Tal día como hoy de hace tres años empezó el encierro con la incertidumbre y el terror en el cuerpo. En ese momento, de un manera casi unánime, el mundo entero creyó que de todo aquello, si sobrevivíamos, saldríamos mejor. Todo iba a cambiar. Tiempo más tarde, con aquello relegado en algún lugar entre el corazón y la cabeza, en el que pocos quieren escarbar, se ha hecho evidente que nada ha cambiado, al menos no a mejor. Busco la manera de eliminar toxicidad que nos rodea y nado. Nado como puedo. En el vestuario, una anciana con la que coincido a diario, me pide que la ayude a colocarse bien los tirantes del bañador. Me sujeta la muleta mientras llevo a cabo la operación y desenrollo con cuidado la licra que le aprisiona el hombro. Tiene la edad de mi madre, lo sé porque me lo dice con orgullo. Le digo que está estupenda mientras ella, sin parar de hablar, da buena cuenta a un plátano que ha pelado a una velocidad vertiginosa. Mientras habla, yo me desnudo y ella lanza la piel al cubo de la basura. Es por el potasio, me dice. La dejo allí de chachara con otras mujeres que terminan de vestirse para sus clases y siento envidia. Salgo a la calle con el pelo mojado y recorro la acera sorteando a los niños que van al colegio. Hace tres años, tal día como hoy, no había nadie. Era el primer día del confinamiento y me fui al trabajo para recoger algunas cosas que iba a necesitar. Crucé la misma calle por la que hoy camino, cogí un autobús y atravesé la ciudad vacía. El miedo y la esperanza creo que resumen aquellos días. Hoy, tres años después, el miedo es otro y la esperanza en un mundo mejor se ha diluido como un azucarillo en un vaso de agua. Nada es mejor, ni siquiera mínimamente mejor. La sensación de no poder hacer nada al respecto se ha convertido en un sentimiento descorazonador que juega al fijo discontinuo. Pero a veces, solo a veces, aparece algo que me hace bascular y por un tiempo, entre tirantes que se retuercen, plátanos que apetecen todo, y el aire que empieza a oler a primavera, vuelvo a pensar que las cosas pueden mejorar y me quedo allí, en ese estado de enajenación sentimental transitoria, hasta que la realidad vuelve para tocarte el hombro y recordarte que la mierda sigue ahí fuera.

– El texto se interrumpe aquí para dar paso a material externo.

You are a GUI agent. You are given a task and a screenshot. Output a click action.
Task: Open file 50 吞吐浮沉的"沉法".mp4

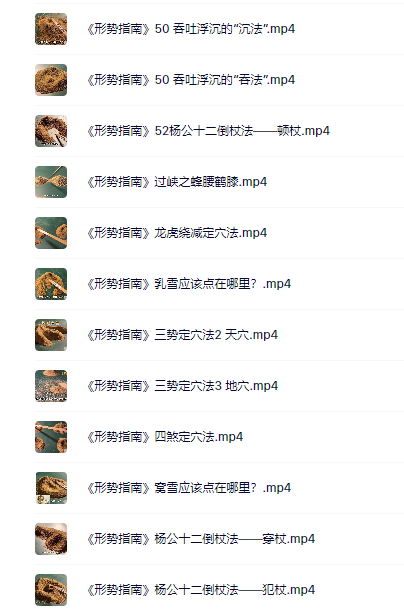[x=191, y=29]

domingo, 19 de diciembre de 2021

ANTIGENOS, S'IL VOUS PLAIT

 


No sé si debo hacer caso a las recomendaciones que voy recibiendo. Mienten tanto que tomar una decisión, sin saber si lo que haces responde a un criterio científico o no, es parte de ese misterio que tal vez se desvelará cuando ya no importe. He sorteado al virus hasta este momento con la habilidad de una recortadora covid nivel avanzado. Pero ahora, mientras estoy sentada en la silla de pensar, garabateando las tonterías que corresponden a una tarde de domingo desahogada, me llega un mensaje al teléfono móvil. Ya son dos en lo que llevamos de fin de semana. La cabeza empieza a dar vueltas, a resituarse en el lunes pasado, incluso en el viernes anterior ¿Cuándo fue el último día que vinieron presencial?, ¿Estuve con ellos o no? Dos semanas y media atrás, yo no era siquiera persona humana, el trabajo me desbordó y apenas asomaba la cabeza por ningún sitio, pero la semana del puente, que no tuve puente, ya no sé si los vi o si no lo hice. Esta semana a saber.  La fuerza de la costumbre y la repetición de actos me hace difícil encajar los momentos con la gente del trabajo salvo que algo lo convierta en un momento estelar. No lo sé. Se abre grupo de urgencia ¿Comenzamos con teletrabajo o no hace falta?, ¿Hay que cerrar o no hace falta? El virus ha venido a demostrarnos, una vez más, que la vida se te desorganiza cada vez que a lo incontrolable le da la gana. Contesto en el chat un lacónico: Esperemos resultados e instrucciones de protocolo. Tengo que sacar al perro porque él, que puede que sea el único que está a salvo en este momento, no conoce de confinamientos, ni de pruebas de antígenos. Una prueba con traje de farsante que, aunque a veces dice “No” resulta que puede ser “Sí” y que, como la cigüeña en un predictor, te anuncian la buena nueva a base de rayitas.  El número de rayitas, una o dos, marca la diferencia y decidirá la foto de la navidad, un año más.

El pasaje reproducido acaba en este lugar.